Que en paz (no) descanse

FUEGO A DISCRECIÓN | Jorge Ley

Lo más justo, ético y correcto que podía salir de un engendro aristocrático parido con nocturnidad, quién sabe si alevosía, era que fuera desaguado por las cañerías como todo lo perteneciente a ese inframundo. La actuación estelar del flamante impulsor del juguete roto, que despreció al propietario del Marca por dueño del Torino, mientras le lavaban la cara en un espacio donde lo más parecido al periodismo no debe ser digno del ojo público, o del ojo, se convirtió en el preludio acorde al derrumbe burocrático más espectacular al que hemos asistido desde que De Gea se quedó del otro lado del telar a raíz de las turbulencias del fax.

En el activismo del hincha inglés, el mass media, futbolistas contrainsurgentes, el gobierno británico y hasta algún patrocinador que se bajó del carro ha estado la cruz del último intento de los dueños del balón de quitar al aficionado lo poco que le quedaba. La Superliga, que en paz (no) descanse, era como arrebatarle las migajas al pobre chico al que unos abusadores ya habían dejado sin almuerzo. No porque la UEFA, la FIFA, la OTAN o el sursuncorda sean corderitos a los que hay que rendir pleitesía. ¡Al contrario! ¡Ojalá esa feliz inocencia que alguno mantenía con este invento! Es precisamente porque Infantino no es más creíble que un vendedor de crecepelo que se puede identificar el timo a kilómetros de distancia. Y esto no era sino un timo de dimensiones elefantiásicas concebido con la arrogancia que solo puede permitirse un señorito que jamás ha recibido un no porque ya tenía todo un aparato mediático/judicial a sus pies. Era un timo, principalmente, al verdadero aficionado, al que pretendían intercambiar por el usuario de cartón que igual te abandona a los dos meses. Esperemos no comprobar jamás si un chino x al que, nos dicen, le brillan los ojos con los duelos magnánimos se sienta a ver el quinto Inter-Madrid al hilo. Cualquier otra cosa no solo significará la muerte del sueño del humilde, sino la muerte de las clases medias y bajas ligueras. Y con ello, del fútbol como competición mínimamente meritocrática. Como deporte. Y allí reside el grave error de los creadores de este Frankenstein decapitado: En el juego de la percepción. Las revueltas esperan a la vuelta de la esquina, no tanto si desmantelas a un pobre diablo hasta dejarlo desnudo, como si le quitas, en el colmo de la codicia, la única rendija por la que se asomaba. Y de la percepción vaya si aprenderán a palos. Sobre todo, los que decidieron jugar con el avispero olvidando que más allá de sus fronteras no hay sumisos de Estado, ni corifeos, ni carretadas de dinero público como recompensa por el trabajo mal hecho. ¡No hay siquiera fabulosos ejemplares que reclaman al personal por alegrarse de las derrotas de personajes siniestros!

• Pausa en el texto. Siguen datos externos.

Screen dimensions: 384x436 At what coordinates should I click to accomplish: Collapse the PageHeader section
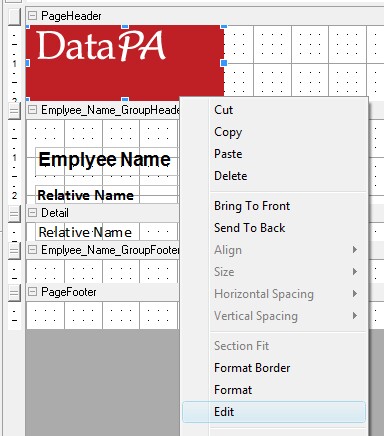pyautogui.click(x=32, y=15)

Una preocupación genuina por el fútbol obligaría a estos magnates incapaces de asimilar lo que es un aficionado común, diría que se trata de un imposible metafísico dado el desnivel intencionado de la cancha, a poner coto a los extravagantes precios existentes, a un reparto menos caníbal de los derechos de televisión, a recortar los privilegios propios que asfixian al resto. Justo el camino opuesto. Si no lo hacen es porque su interés primordial jamás fue el bienestar general, ni la comunidad, ni el juego. ¡Que alguien le pase el recordatorio en mano a algún analista que se quejaba de la ingenuidad ajena! Por suerte, si algo saben los ingleses, lo conocemos con todas sus consecuencias, es proteger el terruño. Ahora impera que los esfuerzos se mantengan para que no perviertan, poquito a poco, lo que querían pervertir de una sola cornada. Viniendo de quien venga.